**What the task requires:**
All lines at and after the one containing "Task: Pick TRIAL_BALANCE in Available Tables", up to the end of the listing below, are to be printed exactly, with the pictures omitted.
┌──
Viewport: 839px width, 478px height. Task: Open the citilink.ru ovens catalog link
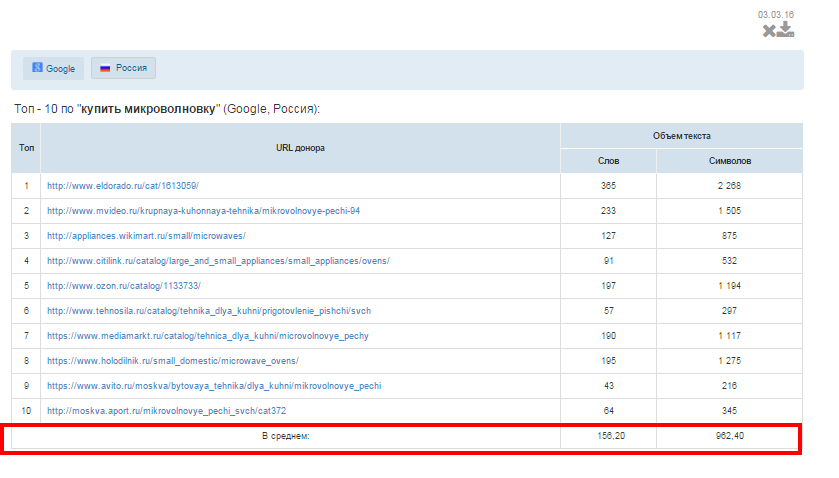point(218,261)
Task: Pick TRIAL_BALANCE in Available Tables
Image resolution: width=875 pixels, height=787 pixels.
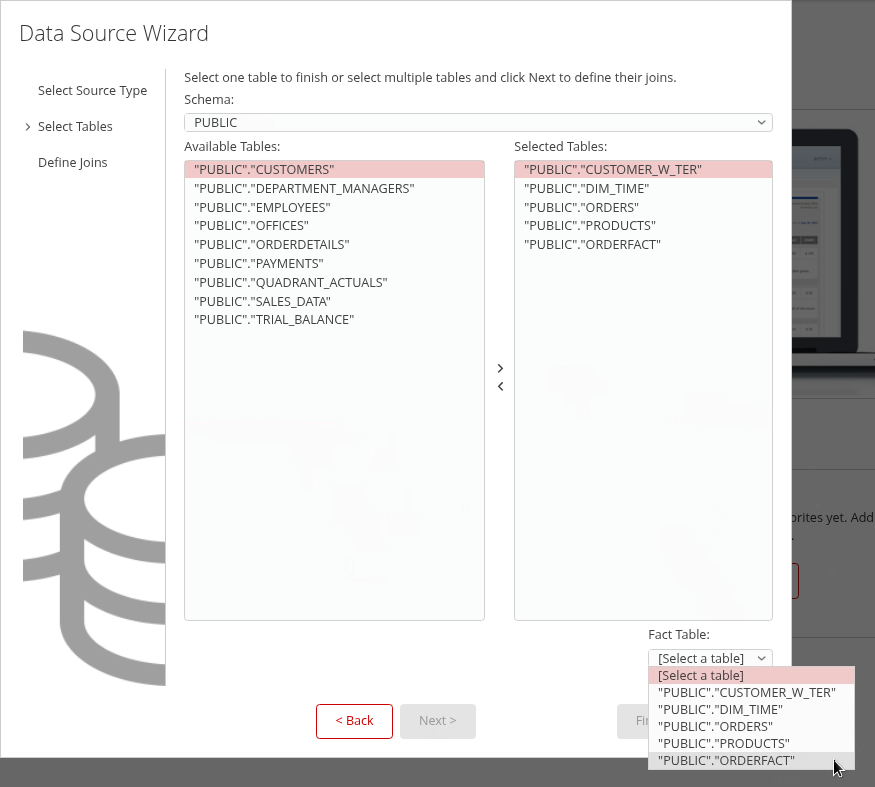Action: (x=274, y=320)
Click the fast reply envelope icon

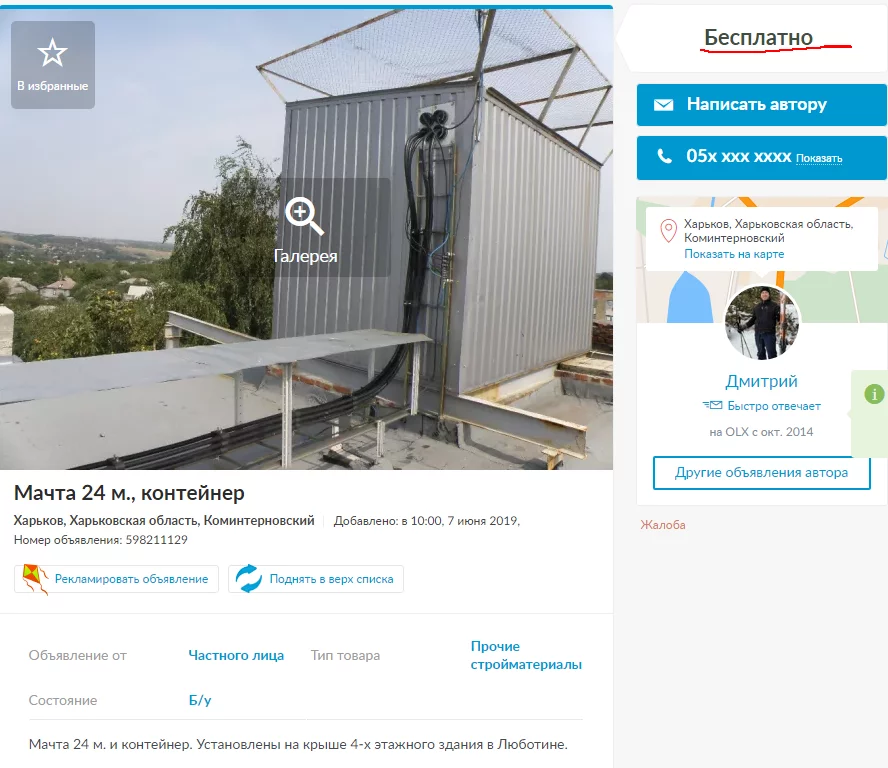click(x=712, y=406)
└──
**Task solution:**
Task: Pick TRIAL_BALANCE in Available Tables
Image resolution: width=875 pixels, height=787 pixels.
Action: (x=274, y=320)
Click the fast reply envelope icon

click(x=712, y=406)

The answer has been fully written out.